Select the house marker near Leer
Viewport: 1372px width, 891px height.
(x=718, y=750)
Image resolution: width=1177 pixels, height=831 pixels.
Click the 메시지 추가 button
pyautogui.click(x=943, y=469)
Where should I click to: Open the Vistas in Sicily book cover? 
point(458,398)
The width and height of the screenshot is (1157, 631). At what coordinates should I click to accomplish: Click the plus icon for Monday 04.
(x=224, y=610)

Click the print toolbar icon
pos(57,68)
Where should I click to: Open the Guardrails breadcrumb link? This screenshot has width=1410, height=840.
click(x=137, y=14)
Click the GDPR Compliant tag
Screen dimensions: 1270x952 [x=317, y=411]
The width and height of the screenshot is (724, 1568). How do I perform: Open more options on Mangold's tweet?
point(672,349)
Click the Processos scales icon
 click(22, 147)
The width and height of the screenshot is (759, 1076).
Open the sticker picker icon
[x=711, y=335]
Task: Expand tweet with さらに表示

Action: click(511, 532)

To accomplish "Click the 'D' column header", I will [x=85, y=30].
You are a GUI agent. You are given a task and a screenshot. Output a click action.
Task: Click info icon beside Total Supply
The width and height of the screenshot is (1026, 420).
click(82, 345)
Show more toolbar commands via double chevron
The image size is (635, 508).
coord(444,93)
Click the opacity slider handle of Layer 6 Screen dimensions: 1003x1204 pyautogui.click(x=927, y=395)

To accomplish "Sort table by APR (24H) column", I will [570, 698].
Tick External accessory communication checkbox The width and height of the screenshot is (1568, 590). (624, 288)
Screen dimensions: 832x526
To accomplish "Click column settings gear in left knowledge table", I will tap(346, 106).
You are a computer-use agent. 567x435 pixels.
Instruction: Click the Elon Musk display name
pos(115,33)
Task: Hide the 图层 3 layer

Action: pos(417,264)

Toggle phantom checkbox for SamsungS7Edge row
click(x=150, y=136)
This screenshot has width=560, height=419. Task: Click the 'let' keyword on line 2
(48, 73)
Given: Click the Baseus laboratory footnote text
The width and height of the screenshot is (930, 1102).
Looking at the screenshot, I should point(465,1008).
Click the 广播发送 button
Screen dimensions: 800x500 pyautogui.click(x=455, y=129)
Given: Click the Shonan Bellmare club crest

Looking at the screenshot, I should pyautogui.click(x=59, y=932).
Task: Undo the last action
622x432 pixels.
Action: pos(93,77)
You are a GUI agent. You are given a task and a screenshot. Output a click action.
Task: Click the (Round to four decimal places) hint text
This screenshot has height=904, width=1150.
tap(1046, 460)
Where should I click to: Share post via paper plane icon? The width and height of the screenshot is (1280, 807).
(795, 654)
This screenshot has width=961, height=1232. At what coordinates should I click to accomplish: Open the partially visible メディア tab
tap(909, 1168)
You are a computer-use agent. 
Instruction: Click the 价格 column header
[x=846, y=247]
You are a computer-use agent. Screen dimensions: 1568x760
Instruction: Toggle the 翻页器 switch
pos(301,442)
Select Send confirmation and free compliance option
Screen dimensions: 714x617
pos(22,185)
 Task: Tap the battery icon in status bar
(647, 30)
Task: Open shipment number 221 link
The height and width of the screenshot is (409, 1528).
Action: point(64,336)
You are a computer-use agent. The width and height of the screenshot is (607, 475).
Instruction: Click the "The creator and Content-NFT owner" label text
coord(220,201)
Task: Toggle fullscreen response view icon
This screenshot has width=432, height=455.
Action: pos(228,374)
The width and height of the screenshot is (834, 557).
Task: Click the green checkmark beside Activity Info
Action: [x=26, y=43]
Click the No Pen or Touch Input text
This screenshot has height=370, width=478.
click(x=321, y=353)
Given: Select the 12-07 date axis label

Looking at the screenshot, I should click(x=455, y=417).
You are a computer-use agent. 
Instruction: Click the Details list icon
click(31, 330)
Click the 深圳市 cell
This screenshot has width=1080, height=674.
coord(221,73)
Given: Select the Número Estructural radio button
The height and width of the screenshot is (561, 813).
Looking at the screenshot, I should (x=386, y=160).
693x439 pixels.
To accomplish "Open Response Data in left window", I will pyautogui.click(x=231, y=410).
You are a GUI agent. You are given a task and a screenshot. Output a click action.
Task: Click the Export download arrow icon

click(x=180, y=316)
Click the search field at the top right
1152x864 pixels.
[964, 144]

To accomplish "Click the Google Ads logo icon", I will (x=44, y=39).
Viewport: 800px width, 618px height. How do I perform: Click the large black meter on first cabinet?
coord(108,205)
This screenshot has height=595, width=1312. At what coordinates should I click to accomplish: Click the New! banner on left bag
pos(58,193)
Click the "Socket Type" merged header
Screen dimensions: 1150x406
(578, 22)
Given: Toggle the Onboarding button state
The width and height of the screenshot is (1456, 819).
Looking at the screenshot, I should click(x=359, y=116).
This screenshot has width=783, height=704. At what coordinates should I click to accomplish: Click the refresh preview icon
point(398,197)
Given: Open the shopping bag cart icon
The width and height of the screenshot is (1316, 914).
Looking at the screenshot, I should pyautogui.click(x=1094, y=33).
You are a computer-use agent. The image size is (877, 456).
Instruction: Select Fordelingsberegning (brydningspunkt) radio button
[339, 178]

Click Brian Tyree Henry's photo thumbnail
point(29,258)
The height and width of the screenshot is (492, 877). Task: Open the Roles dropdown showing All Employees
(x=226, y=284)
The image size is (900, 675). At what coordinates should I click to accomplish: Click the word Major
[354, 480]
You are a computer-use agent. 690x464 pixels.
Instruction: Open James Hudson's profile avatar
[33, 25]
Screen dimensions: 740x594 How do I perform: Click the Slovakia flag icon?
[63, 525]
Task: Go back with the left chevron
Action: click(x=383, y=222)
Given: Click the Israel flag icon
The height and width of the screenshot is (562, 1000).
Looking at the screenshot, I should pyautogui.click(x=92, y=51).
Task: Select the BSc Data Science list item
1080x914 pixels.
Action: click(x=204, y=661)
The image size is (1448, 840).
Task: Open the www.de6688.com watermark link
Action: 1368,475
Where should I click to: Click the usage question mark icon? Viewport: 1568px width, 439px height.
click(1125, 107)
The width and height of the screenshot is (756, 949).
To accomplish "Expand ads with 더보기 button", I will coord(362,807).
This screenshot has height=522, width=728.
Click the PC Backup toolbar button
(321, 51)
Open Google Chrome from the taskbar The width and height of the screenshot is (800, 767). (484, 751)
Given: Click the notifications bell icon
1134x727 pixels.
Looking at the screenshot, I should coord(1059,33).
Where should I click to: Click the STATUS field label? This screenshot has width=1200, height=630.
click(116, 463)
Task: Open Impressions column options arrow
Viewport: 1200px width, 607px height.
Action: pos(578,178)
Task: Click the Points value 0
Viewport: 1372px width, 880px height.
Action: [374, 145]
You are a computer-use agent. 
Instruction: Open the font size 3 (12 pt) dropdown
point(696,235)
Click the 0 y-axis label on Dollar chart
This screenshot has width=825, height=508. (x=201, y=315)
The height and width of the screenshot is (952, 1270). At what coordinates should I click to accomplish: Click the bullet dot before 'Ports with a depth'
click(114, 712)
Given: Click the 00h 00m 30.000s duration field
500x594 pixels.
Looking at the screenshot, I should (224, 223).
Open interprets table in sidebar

▬▬▬▬▬▬

Repeat all of the material, exactly as it reads.

## Exercise solution
Select the house marker near Leer
Viewport: 1372px width, 891px height.
(x=718, y=750)
Image resolution: width=1177 pixels, height=831 pixels.
Click the 메시지 추가 button
pyautogui.click(x=943, y=469)
Where should I click to: Open the Vistas in Sicily book cover? 
point(458,398)
The width and height of the screenshot is (1157, 631). At what coordinates should I click to accomplish: Click the plus icon for Monday 04.
(x=224, y=610)

Click the print toolbar icon
pos(57,68)
Where should I click to: Open the Guardrails breadcrumb link? This screenshot has width=1410, height=840.
click(x=137, y=14)
Click the GDPR Compliant tag
Screen dimensions: 1270x952 [x=317, y=411]
The width and height of the screenshot is (724, 1568). How do I perform: Open more options on Mangold's tweet?
point(672,349)
Click the Processos scales icon
 click(22, 147)
The width and height of the screenshot is (759, 1076).
Open the sticker picker icon
[x=711, y=335]
Task: Expand tweet with さらに表示

Action: click(511, 532)

To accomplish "Click the 'D' column header", I will [x=85, y=30].
You are a GUI agent. You are given a task and a screenshot. Output a click action.
Task: Click info icon beside Total Supply
The width and height of the screenshot is (1026, 420).
click(82, 345)
Show more toolbar commands via double chevron
The image size is (635, 508).
coord(444,93)
Click the opacity slider handle of Layer 6 Screen dimensions: 1003x1204 pyautogui.click(x=927, y=395)

To accomplish "Sort table by APR (24H) column", I will [570, 698].
Tick External accessory communication checkbox The width and height of the screenshot is (1568, 590). (624, 288)
Screen dimensions: 832x526
To accomplish "Click column settings gear in left knowledge table", I will tap(346, 106).
You are a computer-use agent. 567x435 pixels.
Instruction: Click the Elon Musk display name
pos(115,33)
Task: Hide the 图层 3 layer

Action: pos(417,264)

Toggle phantom checkbox for SamsungS7Edge row
click(x=150, y=136)
This screenshot has width=560, height=419. Task: Click the 'let' keyword on line 2
(48, 73)
Given: Click the Baseus laboratory footnote text
The width and height of the screenshot is (930, 1102).
Looking at the screenshot, I should point(465,1008).
Click the 广播发送 button
Screen dimensions: 800x500 pyautogui.click(x=455, y=129)
Given: Click the Shonan Bellmare club crest

Looking at the screenshot, I should pyautogui.click(x=59, y=932).
Task: Undo the last action
622x432 pixels.
Action: pos(93,77)
You are a GUI agent. You are given a task and a screenshot. Output a click action.
Task: Click the (Round to four decimal places) hint text
This screenshot has height=904, width=1150.
tap(1046, 460)
Where should I click to: Share post via paper plane icon? The width and height of the screenshot is (1280, 807).
(795, 654)
This screenshot has width=961, height=1232. At what coordinates should I click to accomplish: Open the partially visible メディア tab
tap(909, 1168)
You are a computer-use agent. 
Instruction: Click the 价格 column header
[x=846, y=247]
You are a computer-use agent. Screen dimensions: 1568x760
Instruction: Toggle the 翻页器 switch
pos(301,442)
Select Send confirmation and free compliance option
Screen dimensions: 714x617
pos(22,185)
 Task: Tap the battery icon in status bar
(647, 30)
Task: Open shipment number 221 link
The height and width of the screenshot is (409, 1528).
Action: point(64,336)
You are a computer-use agent. The width and height of the screenshot is (607, 475).
Instruction: Click the "The creator and Content-NFT owner" label text
coord(220,201)
Task: Toggle fullscreen response view icon
This screenshot has width=432, height=455.
Action: pos(228,374)
The width and height of the screenshot is (834, 557).
Task: Click the green checkmark beside Activity Info
Action: [x=26, y=43]
Click the No Pen or Touch Input text
This screenshot has height=370, width=478.
click(x=321, y=353)
Given: Select the 12-07 date axis label

Looking at the screenshot, I should click(x=455, y=417).
You are a computer-use agent. 
Instruction: Click the Details list icon
click(31, 330)
Click the 深圳市 cell
This screenshot has width=1080, height=674.
coord(221,73)
Given: Select the Número Estructural radio button
The height and width of the screenshot is (561, 813).
Looking at the screenshot, I should (x=386, y=160).
693x439 pixels.
To accomplish "Open Response Data in left window", I will pyautogui.click(x=231, y=410).
You are a GUI agent. You are given a task and a screenshot. Output a click action.
Task: Click the Export download arrow icon

click(x=180, y=316)
Click the search field at the top right
1152x864 pixels.
[964, 144]

To accomplish "Click the Google Ads logo icon", I will (x=44, y=39).
Viewport: 800px width, 618px height. How do I perform: Click the large black meter on first cabinet?
coord(108,205)
This screenshot has height=595, width=1312. At what coordinates should I click to accomplish: Click the New! banner on left bag
pos(58,193)
Click the "Socket Type" merged header
Screen dimensions: 1150x406
(578, 22)
Given: Toggle the Onboarding button state
The width and height of the screenshot is (1456, 819).
Looking at the screenshot, I should click(x=359, y=116).
This screenshot has width=783, height=704. At what coordinates should I click to accomplish: Click the refresh preview icon
point(398,197)
Given: Open the shopping bag cart icon
The width and height of the screenshot is (1316, 914).
Looking at the screenshot, I should pyautogui.click(x=1094, y=33).
You are a computer-use agent. The image size is (877, 456).
Instruction: Select Fordelingsberegning (brydningspunkt) radio button
[339, 178]

Click Brian Tyree Henry's photo thumbnail
point(29,258)
The height and width of the screenshot is (492, 877). Task: Open the Roles dropdown showing All Employees
(x=226, y=284)
The image size is (900, 675). At what coordinates should I click to accomplish: Click the word Major
[354, 480]
You are a computer-use agent. 690x464 pixels.
Instruction: Open James Hudson's profile avatar
[33, 25]
Screen dimensions: 740x594 How do I perform: Click the Slovakia flag icon?
[63, 525]
Task: Go back with the left chevron
Action: click(x=383, y=222)
Given: Click the Israel flag icon
The height and width of the screenshot is (562, 1000).
Looking at the screenshot, I should pyautogui.click(x=92, y=51).
Task: Select the BSc Data Science list item
1080x914 pixels.
Action: click(x=204, y=661)
The image size is (1448, 840).
Task: Open the www.de6688.com watermark link
Action: 1368,475
Where should I click to: Click the usage question mark icon? Viewport: 1568px width, 439px height.
click(1125, 107)
The width and height of the screenshot is (756, 949).
To accomplish "Expand ads with 더보기 button", I will coord(362,807).
This screenshot has height=522, width=728.
Click the PC Backup toolbar button
(321, 51)
Open Google Chrome from the taskbar The width and height of the screenshot is (800, 767). (484, 751)
Given: Click the notifications bell icon
1134x727 pixels.
Looking at the screenshot, I should coord(1059,33).
Where should I click to: Click the STATUS field label? This screenshot has width=1200, height=630.
click(116, 463)
Task: Open Impressions column options arrow
Viewport: 1200px width, 607px height.
Action: pos(578,178)
Task: Click the Points value 0
Viewport: 1372px width, 880px height.
Action: [374, 145]
You are a computer-use agent. 
Instruction: Open the font size 3 (12 pt) dropdown
point(696,235)
Click the 0 y-axis label on Dollar chart
This screenshot has width=825, height=508. (x=201, y=315)
The height and width of the screenshot is (952, 1270). At what coordinates should I click to accomplish: Click the bullet dot before 'Ports with a depth'
click(114, 712)
Given: Click the 00h 00m 30.000s duration field
500x594 pixels.
Looking at the screenshot, I should (224, 223).
Open interprets table in sidebar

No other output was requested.